The Ethanol Component
The growth potential for the ethanol consumption to attend to the demand of the Brazilian fleet of light vehicles would demand at least 35 to 40 million tons of additional sugar cane every year. In three years, for the 2016/17 crop, the Center-South will have to produce 700 million tons approximately to attend the potential demand for ethanol and keep the share in the sugar international markets that it possesses today and still supply the vegetative growth of the internal consumption of sugar. Will it be able to? It will be very difficult. The Center-South would have to build 20 more mills with an average crushing of 5 million tons, an investment estimated in US$ 13.5 billion.

Without defined rules for fuels price formation, it will be hard for us to find investors to put money in a business that has the prices of a competitive product controlled by the government and that has its own product as part of a sector that receives little attention from the same government.

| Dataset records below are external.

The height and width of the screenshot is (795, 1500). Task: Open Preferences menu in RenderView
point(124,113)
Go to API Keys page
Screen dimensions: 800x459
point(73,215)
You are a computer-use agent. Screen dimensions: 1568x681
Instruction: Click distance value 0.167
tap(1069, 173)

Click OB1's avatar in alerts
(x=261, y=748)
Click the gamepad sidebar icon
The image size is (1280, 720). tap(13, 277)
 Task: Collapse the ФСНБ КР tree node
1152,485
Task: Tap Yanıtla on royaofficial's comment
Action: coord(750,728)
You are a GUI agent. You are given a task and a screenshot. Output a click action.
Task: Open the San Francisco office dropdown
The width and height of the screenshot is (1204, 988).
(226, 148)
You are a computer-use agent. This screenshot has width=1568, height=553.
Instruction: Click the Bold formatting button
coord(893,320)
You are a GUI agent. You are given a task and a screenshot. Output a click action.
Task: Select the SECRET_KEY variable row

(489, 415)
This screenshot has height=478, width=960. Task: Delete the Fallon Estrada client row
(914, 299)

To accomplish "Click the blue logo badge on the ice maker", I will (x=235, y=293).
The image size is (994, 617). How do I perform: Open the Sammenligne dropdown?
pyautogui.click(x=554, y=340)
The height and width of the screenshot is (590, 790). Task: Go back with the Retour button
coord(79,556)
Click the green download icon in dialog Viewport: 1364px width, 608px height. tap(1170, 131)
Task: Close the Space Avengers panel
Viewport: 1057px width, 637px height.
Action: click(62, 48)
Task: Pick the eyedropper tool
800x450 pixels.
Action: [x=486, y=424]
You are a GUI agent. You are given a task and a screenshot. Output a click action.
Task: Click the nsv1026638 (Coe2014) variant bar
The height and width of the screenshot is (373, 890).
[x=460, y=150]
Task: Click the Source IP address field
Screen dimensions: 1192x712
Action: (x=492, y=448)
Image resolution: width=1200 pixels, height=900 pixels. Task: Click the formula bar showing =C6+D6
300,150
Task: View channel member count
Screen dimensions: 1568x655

The conclusion is that will grow more sugar cane but still below the needed demand. The surplus globally will be absorbed by greater imports, consumption and/or inventories formation in Asia and the diminishing of the production in India and Russia. The current market discourages the growth in production in countries where we see the production costs area above the international prices. The Center-South is almost at its maximum capacity if production (600 million tons), there is no room for miracles. The prices in the international markets will have to go up.

Timeframe
When should this happen? I believe that after Oct/13 these perceptions will be more evident and the market will anticipate it and trade based on this change of fundamentals. There is also a combination of factors that will make this change to be explosive: The short funds have reduced their positions a lot less than expected and still carry a directional exposition of more than 4 million tons of sugar equivalent, the historical volatility is relatively low at 15.13%, in the last 20 days, 19.06% in the last 50 and 17.37% in the last 100 days. A sudden price increase may change this feeling and add more fuel to the fire. What can change this is only the dollar appreciating more in the markets, putting more pressure on commodities. Anyhow, I believe the price curve for next year will be towards 19 cents per pound if this reading of the picture that seems to be forming proves correct.